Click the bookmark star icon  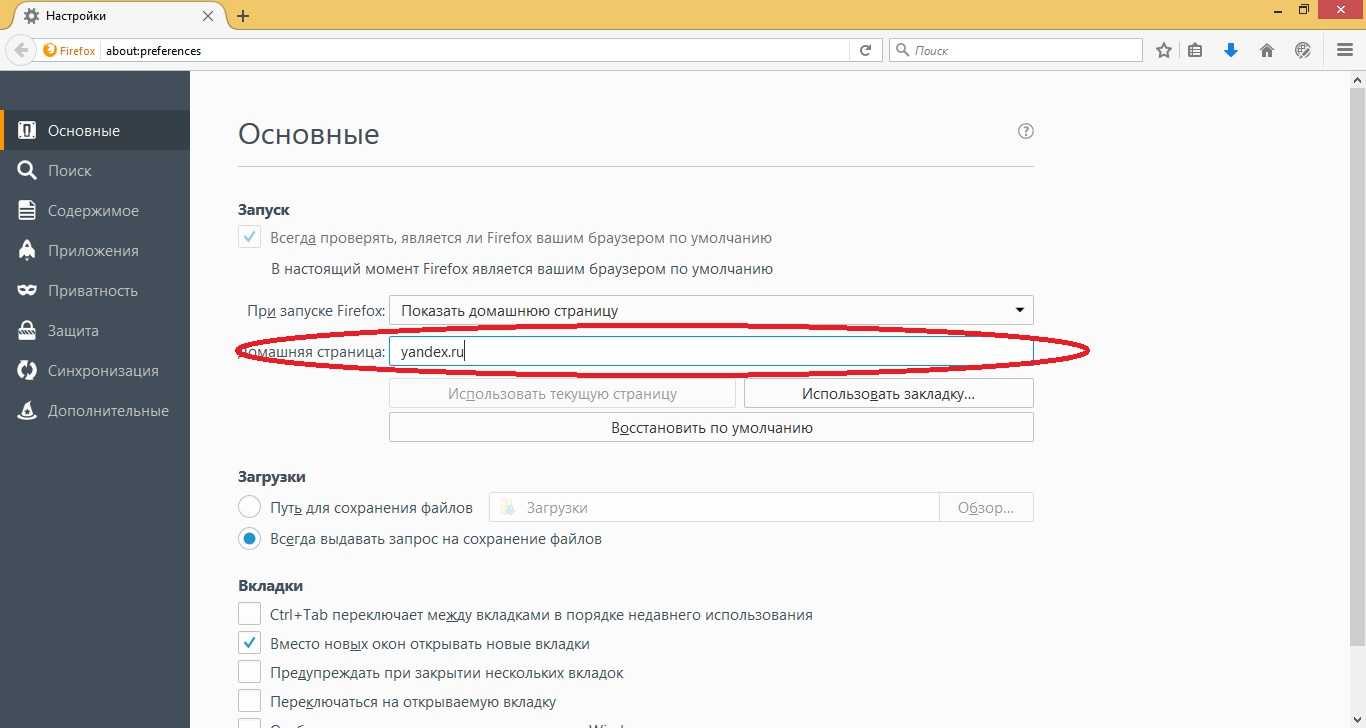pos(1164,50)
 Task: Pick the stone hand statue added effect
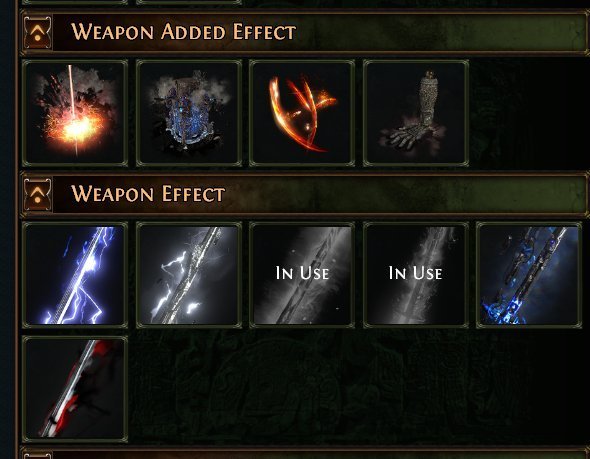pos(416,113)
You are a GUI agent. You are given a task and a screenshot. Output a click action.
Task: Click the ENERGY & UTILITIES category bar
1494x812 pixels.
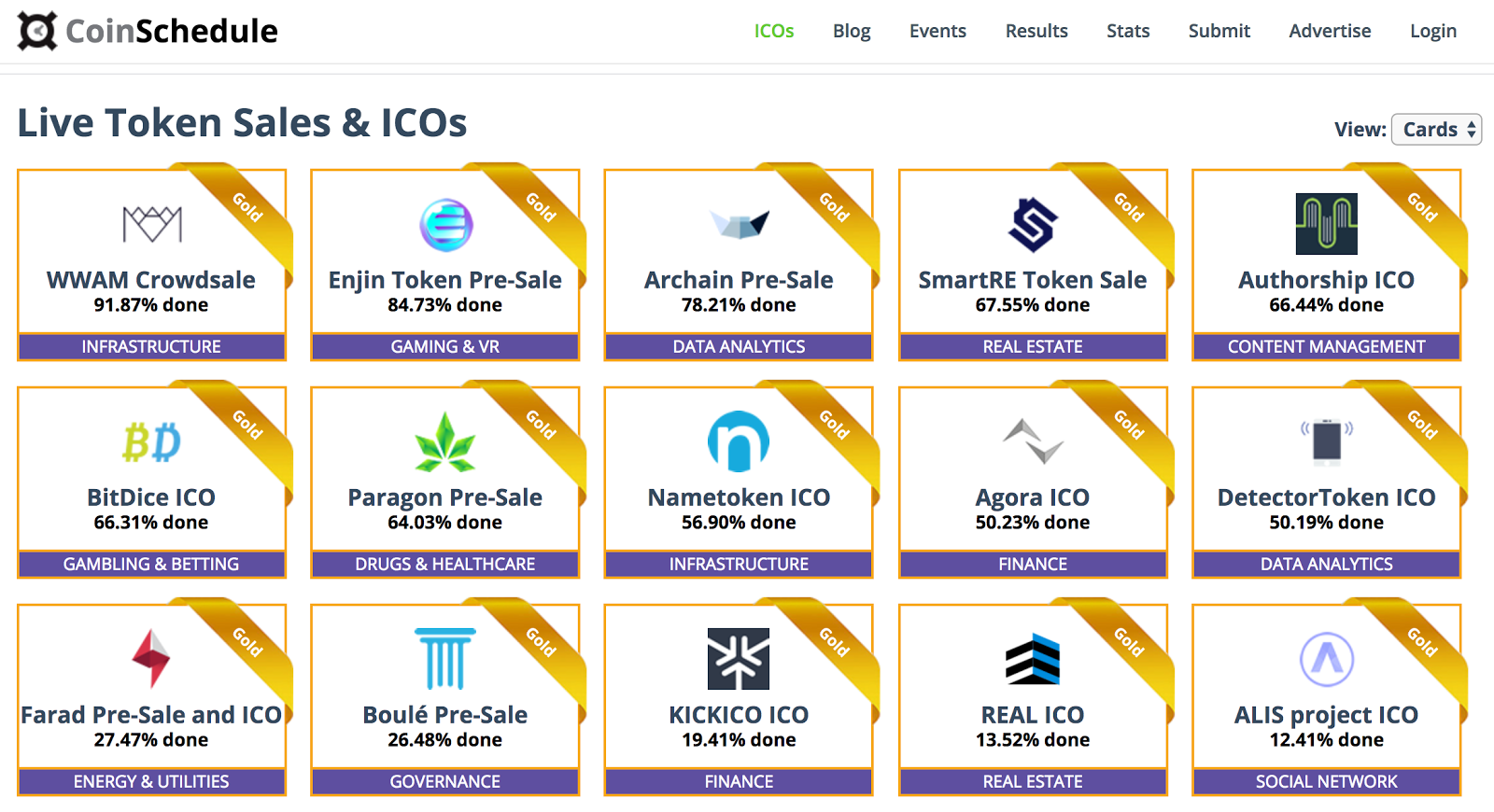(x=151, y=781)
==*==
**Exercise objective**
Begin with the line that contains "Task: Click the" and repeat every line through the end of the data, exactly and only those lines, leaving out the pictures.

**Exercise response**
Task: Click the ENERGY & UTILITIES category bar
1494x812 pixels.
(x=151, y=781)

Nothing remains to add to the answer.